- Brief: Print, word for word, only the lines from the one with "The image size is (832, 514)." down to the last line of the listing below; no pictures.

- Data for analysis:
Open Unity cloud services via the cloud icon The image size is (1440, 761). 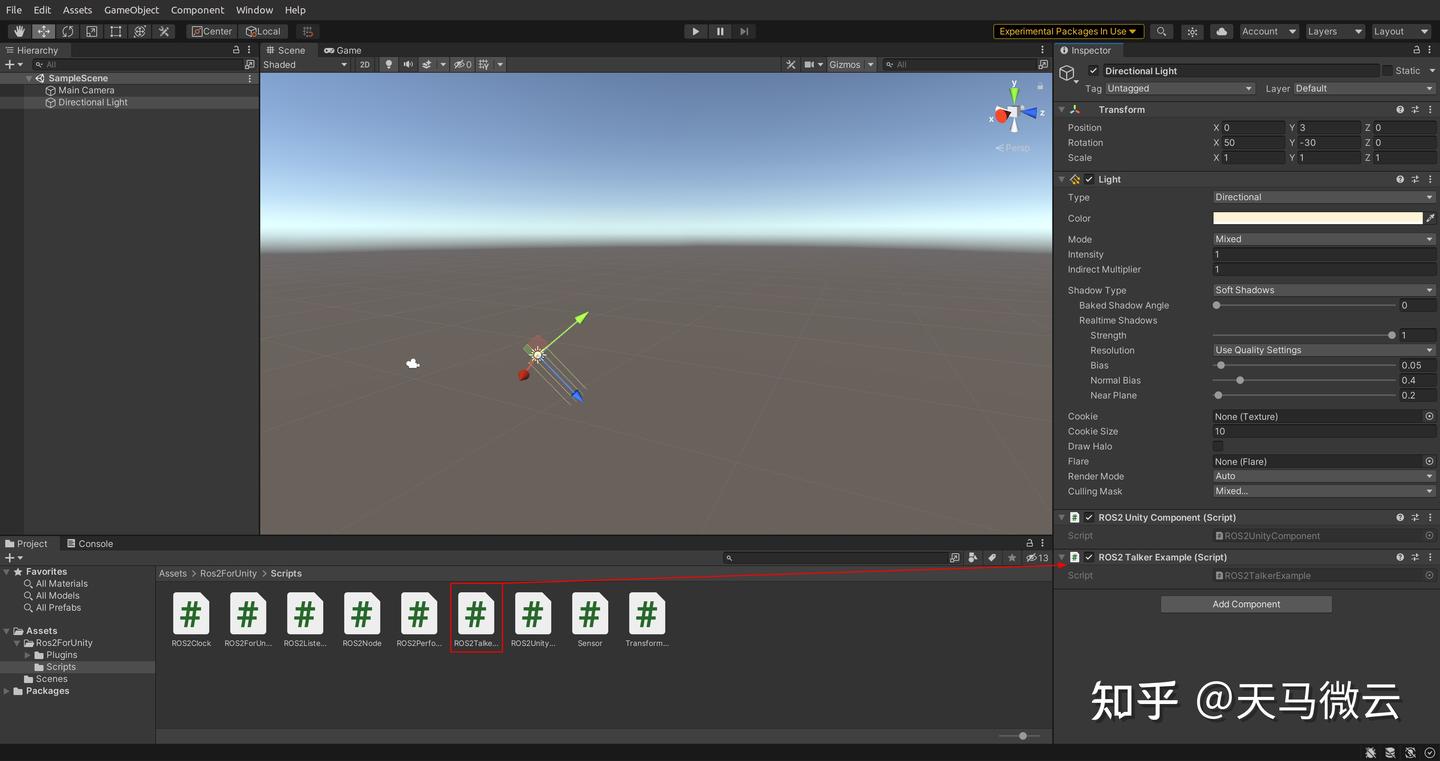(x=1221, y=31)
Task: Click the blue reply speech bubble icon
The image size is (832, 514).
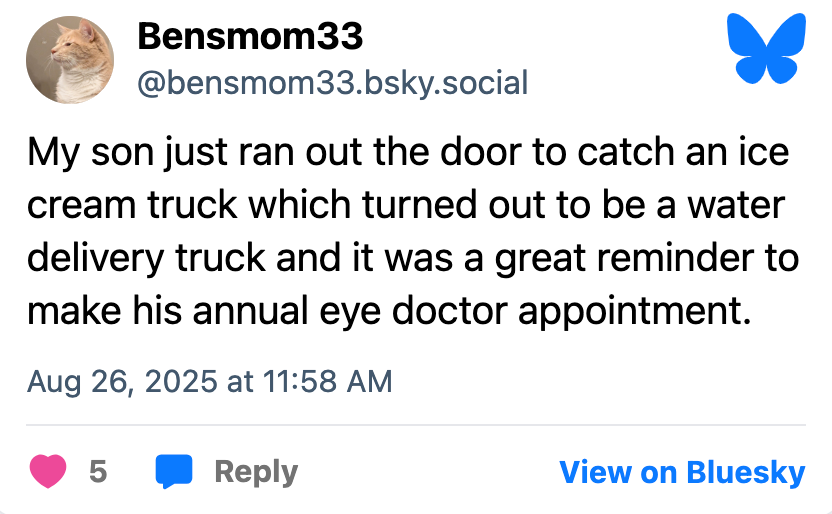Action: (173, 471)
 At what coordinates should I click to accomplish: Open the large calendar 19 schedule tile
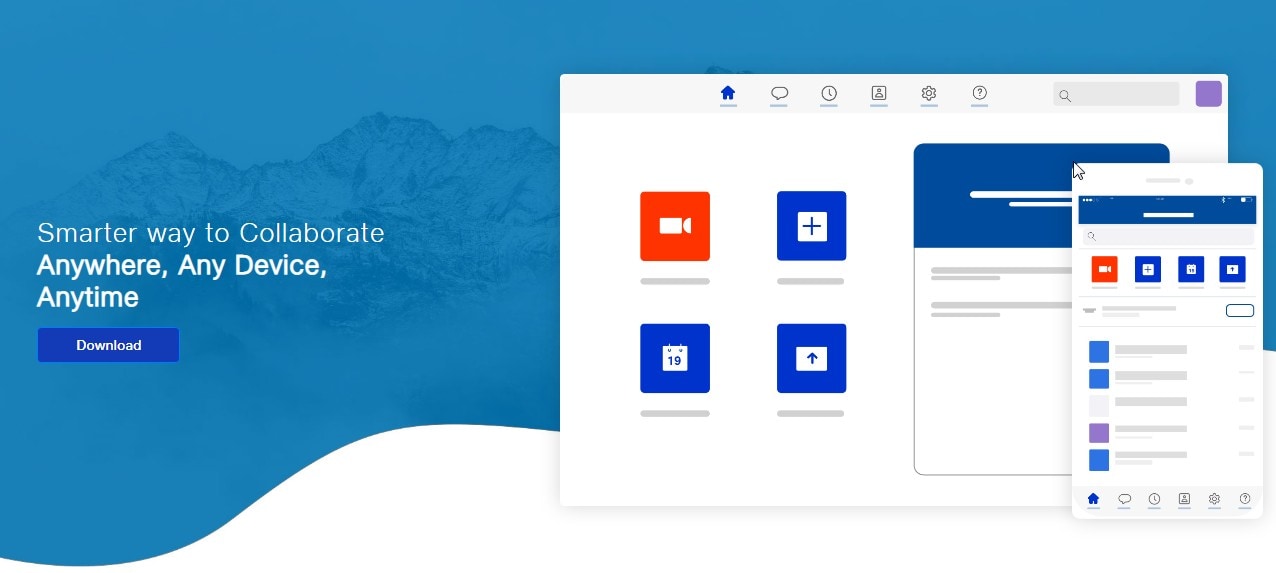point(675,358)
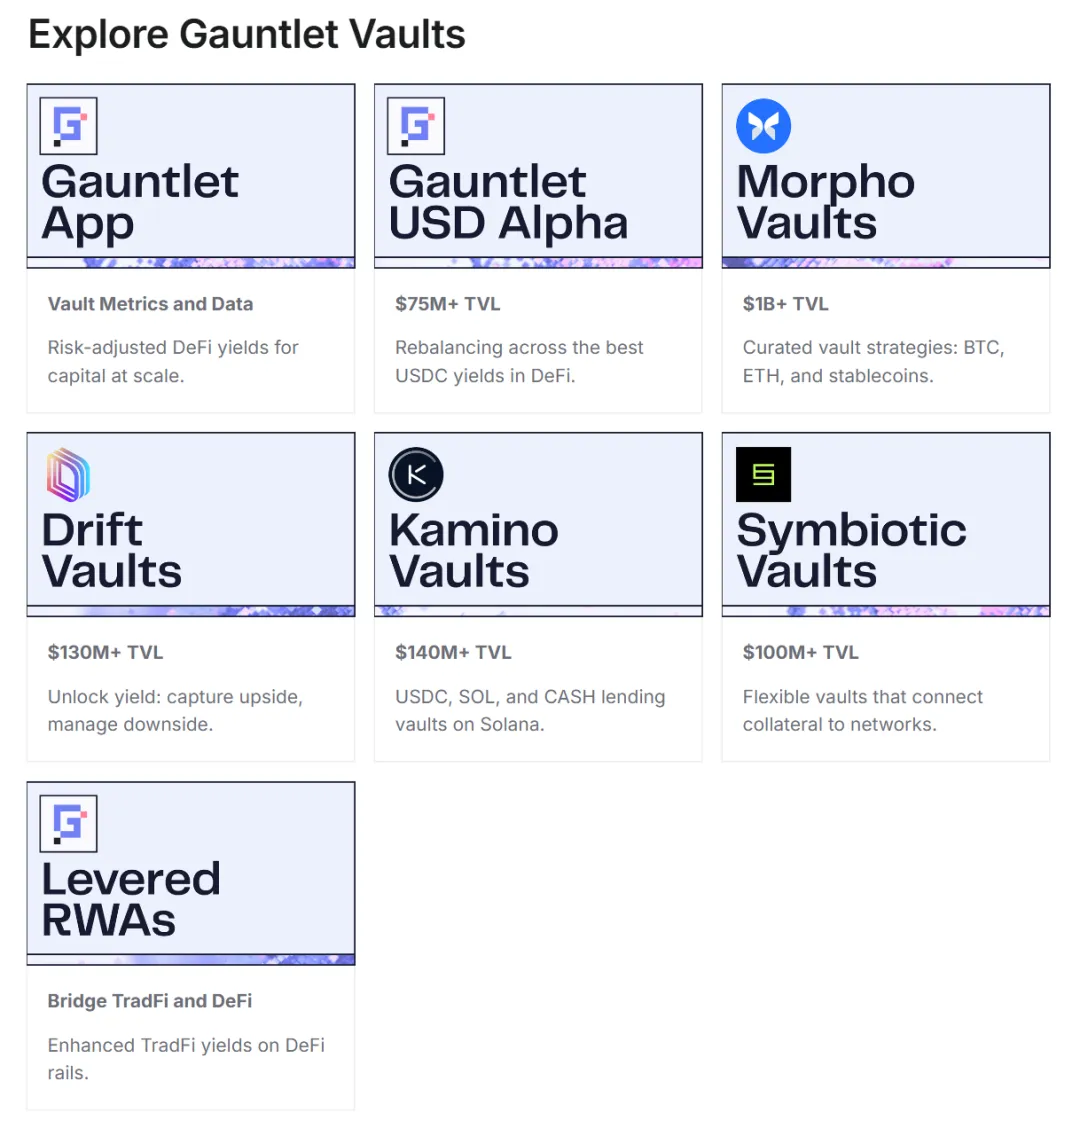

- Reply to the task:
The image size is (832, 514).
Action: (173, 471)
 At what coordinates should I click to accomplish: Open the large calendar 19 schedule tile
point(675,358)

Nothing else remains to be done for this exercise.